DISTRICT OF MARYLAND
Chambers Of 101 West Lombard Street Douglas R. Miller Baltimore, Maryland 21201 United States Magistrate Judge (410) 962-7770 MDD_DRMchambers@mdd.uscourts.gov
July 22, 2025
LETTER TO ALL COUNSEL OF RECORD
Re: Amy F. v. Frank Bisignano, Commissioner, Social Security Administration1 Civil No. 24-2192-DRM
Dear Counsel: On July 29, 2024 Plaintiff Amy F. (“Plaintiff”) petitioned this Court to review the Social Security Administration’s (“SSA’s” or “Commissioner’s” or “Defendant’s”) final decision to deny Plaintiff’s claim for Social Security benefits. ECF No. 1. This case was then referred to me with the parties’ consent. See 28 U.S.C. § 636; Loc. R. 301 (D. Md. 2023).
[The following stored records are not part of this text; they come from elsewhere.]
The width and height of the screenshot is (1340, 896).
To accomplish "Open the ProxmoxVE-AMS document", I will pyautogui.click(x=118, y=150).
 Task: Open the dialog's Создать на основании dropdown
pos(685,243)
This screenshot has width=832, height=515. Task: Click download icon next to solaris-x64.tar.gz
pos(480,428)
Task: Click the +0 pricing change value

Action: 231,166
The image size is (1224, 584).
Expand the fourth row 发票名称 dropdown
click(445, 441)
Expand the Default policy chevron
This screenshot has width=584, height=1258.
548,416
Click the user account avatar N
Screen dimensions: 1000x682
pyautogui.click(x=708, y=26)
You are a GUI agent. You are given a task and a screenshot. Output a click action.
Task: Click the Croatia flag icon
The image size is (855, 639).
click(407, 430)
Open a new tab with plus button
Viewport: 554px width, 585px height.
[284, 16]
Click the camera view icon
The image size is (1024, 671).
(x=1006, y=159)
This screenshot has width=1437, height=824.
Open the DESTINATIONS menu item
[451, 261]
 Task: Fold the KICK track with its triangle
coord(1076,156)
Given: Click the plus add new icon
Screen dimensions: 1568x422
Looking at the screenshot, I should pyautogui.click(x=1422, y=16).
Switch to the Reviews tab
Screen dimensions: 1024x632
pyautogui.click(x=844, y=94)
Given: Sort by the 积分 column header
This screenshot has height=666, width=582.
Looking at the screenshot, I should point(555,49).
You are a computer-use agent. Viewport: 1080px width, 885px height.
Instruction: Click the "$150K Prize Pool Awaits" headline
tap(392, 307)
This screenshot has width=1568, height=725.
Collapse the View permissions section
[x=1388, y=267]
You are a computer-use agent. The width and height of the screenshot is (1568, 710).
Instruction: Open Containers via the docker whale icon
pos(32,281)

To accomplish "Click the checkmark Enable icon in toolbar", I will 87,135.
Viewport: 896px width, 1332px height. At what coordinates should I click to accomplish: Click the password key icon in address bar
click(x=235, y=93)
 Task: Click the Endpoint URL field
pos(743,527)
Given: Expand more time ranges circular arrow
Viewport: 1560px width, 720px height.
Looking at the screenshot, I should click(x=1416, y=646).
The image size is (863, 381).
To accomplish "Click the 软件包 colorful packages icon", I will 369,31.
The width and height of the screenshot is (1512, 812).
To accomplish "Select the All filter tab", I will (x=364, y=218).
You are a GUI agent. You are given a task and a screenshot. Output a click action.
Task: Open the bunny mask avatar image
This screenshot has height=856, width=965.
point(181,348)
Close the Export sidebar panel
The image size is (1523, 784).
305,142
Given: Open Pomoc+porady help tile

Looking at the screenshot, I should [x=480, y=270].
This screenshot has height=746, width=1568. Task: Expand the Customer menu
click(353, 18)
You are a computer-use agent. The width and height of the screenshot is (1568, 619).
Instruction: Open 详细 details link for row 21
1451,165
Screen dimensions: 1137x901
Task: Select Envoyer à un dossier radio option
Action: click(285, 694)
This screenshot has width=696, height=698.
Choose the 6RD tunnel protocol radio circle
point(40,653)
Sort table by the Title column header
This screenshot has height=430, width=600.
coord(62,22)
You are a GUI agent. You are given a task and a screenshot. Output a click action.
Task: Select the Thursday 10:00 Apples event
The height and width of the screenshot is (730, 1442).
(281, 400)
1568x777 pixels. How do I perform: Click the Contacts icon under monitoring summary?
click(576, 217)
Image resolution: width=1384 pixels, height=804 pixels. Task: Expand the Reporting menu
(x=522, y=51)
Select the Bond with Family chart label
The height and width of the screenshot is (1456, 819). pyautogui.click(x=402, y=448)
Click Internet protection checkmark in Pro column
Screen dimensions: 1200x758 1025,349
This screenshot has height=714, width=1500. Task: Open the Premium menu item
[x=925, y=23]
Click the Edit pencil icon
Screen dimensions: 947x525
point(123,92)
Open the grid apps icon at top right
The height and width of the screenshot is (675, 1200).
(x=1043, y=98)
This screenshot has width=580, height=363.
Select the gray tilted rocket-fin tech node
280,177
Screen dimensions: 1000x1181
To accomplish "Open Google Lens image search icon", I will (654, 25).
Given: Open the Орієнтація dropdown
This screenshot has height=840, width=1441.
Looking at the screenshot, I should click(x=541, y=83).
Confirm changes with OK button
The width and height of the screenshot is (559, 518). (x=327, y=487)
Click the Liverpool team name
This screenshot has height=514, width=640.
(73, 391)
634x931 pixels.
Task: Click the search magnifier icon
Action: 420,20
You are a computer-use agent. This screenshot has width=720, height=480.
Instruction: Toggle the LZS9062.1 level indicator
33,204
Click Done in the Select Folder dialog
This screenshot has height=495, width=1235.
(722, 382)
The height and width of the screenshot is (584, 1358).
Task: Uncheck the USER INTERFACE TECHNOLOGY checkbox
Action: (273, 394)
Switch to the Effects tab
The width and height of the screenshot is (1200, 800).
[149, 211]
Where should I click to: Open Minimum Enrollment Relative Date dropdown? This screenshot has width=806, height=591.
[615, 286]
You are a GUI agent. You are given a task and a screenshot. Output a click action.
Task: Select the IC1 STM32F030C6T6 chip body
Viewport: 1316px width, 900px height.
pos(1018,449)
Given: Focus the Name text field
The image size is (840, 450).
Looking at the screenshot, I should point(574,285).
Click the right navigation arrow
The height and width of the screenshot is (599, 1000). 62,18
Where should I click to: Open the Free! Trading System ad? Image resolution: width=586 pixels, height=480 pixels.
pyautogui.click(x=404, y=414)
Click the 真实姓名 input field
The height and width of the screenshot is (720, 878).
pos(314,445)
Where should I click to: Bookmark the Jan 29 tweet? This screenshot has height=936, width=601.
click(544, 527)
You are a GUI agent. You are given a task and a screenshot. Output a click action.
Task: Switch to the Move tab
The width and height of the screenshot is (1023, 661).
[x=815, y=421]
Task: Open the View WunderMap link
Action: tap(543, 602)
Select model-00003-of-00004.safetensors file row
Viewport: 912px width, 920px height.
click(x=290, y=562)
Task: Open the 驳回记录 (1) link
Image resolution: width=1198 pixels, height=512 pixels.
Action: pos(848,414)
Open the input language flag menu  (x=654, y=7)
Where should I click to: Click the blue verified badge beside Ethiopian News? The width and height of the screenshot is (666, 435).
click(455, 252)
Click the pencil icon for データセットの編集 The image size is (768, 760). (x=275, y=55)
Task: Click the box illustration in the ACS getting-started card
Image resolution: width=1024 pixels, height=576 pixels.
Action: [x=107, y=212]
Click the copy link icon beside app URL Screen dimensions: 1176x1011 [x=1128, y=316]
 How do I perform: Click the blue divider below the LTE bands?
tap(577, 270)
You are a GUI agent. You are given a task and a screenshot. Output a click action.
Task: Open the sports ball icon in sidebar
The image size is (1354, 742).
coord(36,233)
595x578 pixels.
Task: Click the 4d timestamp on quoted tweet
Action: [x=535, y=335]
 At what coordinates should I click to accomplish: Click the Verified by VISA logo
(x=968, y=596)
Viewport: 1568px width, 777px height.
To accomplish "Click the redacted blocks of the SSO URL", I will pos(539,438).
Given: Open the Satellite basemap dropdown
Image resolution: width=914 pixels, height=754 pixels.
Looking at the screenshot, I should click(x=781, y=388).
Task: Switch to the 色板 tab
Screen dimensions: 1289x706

I have considered the record in this case (ECF No. 8) and the parties’ briefs (ECF Nos. 11, 15, and 16). I find that no hearing is necessary. See Loc. R. 105.6 (D. Md. 2023). The Court must uphold the decision of the SSA if it is supported by substantial evidence and if the SSA employed proper legal standards. See 42 U.S.C. §§ 405(g), 1383(c)(3); Craig v. Chater, 76 F.3d 585, 589 (4th Cir. 1996). Under that standard, I will REVERSE the Commissioner’s decision, and REMAND the case to the Commissioner for further consideration. This letter explains why. I. PROCEDURAL BACKGROUND Plaintiff filed a Title XVI application for Supplemental Security Income (“SSI”) benefits on July 22, 2021, alleging a disability onset of January 2, 2021. Tr. 221-223. Plaintiff’s claims were denied initially and on reconsideration. Tr. 118-138. On May 10, 2023, an Administrative Law Judge (“ALJ”) held a hearing. Tr. 47-67. Following the hearing, on May 10, 2023, the ALJ determined that Plaintiff was not disabled within the meaning of the Social Security Act2 during the relevant time frame. Id. The ALJ’s decision became the final, reviewable decision of the SSA when it was affirmed by the Appeals Council on June 7, 2024. Tr. 1-7. See also Sims v. Apfel, 530 U.S. 103, 106–07 (2000); 20 C.F.R. § 422.210(a).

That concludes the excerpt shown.